[Work task]:
Keep only the lines from the top of the listing through the one with "Task: Open the Studia menu", and reproduce them unaltered.
[Opening Excerpted data section]
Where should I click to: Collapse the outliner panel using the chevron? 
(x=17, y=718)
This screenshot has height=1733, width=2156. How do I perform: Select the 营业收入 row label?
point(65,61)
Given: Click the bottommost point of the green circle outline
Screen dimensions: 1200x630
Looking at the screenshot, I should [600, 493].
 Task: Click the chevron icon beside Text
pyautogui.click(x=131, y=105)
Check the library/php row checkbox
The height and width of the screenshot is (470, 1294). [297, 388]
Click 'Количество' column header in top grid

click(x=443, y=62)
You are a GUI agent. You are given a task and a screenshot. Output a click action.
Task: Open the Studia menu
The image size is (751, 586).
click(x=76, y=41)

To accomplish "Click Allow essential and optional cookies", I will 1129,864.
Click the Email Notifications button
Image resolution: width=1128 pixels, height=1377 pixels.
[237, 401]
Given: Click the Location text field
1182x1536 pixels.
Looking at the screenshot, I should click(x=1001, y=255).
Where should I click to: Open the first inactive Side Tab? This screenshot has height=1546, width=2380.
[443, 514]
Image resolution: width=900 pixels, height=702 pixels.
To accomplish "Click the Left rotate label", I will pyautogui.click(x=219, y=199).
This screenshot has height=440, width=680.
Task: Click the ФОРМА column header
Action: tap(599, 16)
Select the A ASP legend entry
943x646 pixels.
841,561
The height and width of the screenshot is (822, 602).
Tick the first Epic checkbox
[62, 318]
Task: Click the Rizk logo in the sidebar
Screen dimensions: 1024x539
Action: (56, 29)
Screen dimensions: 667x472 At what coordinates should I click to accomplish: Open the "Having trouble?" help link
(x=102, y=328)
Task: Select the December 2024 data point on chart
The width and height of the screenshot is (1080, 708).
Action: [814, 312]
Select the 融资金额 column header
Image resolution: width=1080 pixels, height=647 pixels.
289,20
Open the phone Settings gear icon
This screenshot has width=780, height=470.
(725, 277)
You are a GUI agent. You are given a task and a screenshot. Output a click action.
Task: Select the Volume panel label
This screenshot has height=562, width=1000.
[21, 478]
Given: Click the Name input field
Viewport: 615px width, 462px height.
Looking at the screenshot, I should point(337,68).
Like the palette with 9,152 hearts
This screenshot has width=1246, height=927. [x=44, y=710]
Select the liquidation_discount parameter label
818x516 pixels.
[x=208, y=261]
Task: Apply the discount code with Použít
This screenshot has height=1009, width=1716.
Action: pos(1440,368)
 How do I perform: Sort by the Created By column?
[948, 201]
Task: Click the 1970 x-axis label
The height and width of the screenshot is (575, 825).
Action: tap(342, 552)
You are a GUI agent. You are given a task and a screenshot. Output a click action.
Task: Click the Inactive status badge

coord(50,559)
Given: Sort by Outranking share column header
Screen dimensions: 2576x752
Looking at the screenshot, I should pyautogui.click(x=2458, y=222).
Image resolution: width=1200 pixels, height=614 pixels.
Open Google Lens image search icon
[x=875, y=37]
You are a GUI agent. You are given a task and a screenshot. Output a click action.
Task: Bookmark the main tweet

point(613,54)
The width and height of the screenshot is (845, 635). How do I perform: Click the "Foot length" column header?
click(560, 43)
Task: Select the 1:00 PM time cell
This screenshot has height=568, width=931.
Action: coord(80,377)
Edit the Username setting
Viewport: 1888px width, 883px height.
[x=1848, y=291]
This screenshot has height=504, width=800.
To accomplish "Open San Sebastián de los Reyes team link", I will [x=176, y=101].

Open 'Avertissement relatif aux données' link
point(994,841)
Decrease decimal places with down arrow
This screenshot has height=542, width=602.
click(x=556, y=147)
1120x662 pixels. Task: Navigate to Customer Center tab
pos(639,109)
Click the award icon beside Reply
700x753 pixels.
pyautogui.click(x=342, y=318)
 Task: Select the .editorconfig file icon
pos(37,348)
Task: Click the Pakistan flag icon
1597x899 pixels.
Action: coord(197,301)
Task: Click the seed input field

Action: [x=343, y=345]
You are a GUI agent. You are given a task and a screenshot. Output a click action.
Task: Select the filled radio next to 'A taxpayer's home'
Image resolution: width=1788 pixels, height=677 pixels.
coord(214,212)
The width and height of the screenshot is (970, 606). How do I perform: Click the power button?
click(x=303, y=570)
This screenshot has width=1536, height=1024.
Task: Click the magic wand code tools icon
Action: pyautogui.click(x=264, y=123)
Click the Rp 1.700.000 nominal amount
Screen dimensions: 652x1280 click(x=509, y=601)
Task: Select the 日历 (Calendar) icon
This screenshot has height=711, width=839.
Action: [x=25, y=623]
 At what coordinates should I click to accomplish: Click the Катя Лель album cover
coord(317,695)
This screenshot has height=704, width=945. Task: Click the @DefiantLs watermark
[Closing Excerpted data section]
[Solution for this task]:
Where should I click to: Collapse the outliner panel using the chevron? 
(x=17, y=718)
This screenshot has height=1733, width=2156. How do I perform: Select the 营业收入 row label?
point(65,61)
Given: Click the bottommost point of the green circle outline
Screen dimensions: 1200x630
Looking at the screenshot, I should [600, 493].
 Task: Click the chevron icon beside Text
pyautogui.click(x=131, y=105)
Check the library/php row checkbox
The height and width of the screenshot is (470, 1294). [297, 388]
Click 'Количество' column header in top grid

click(x=443, y=62)
You are a GUI agent. You are given a task and a screenshot. Output a click action.
Task: Open the Studia menu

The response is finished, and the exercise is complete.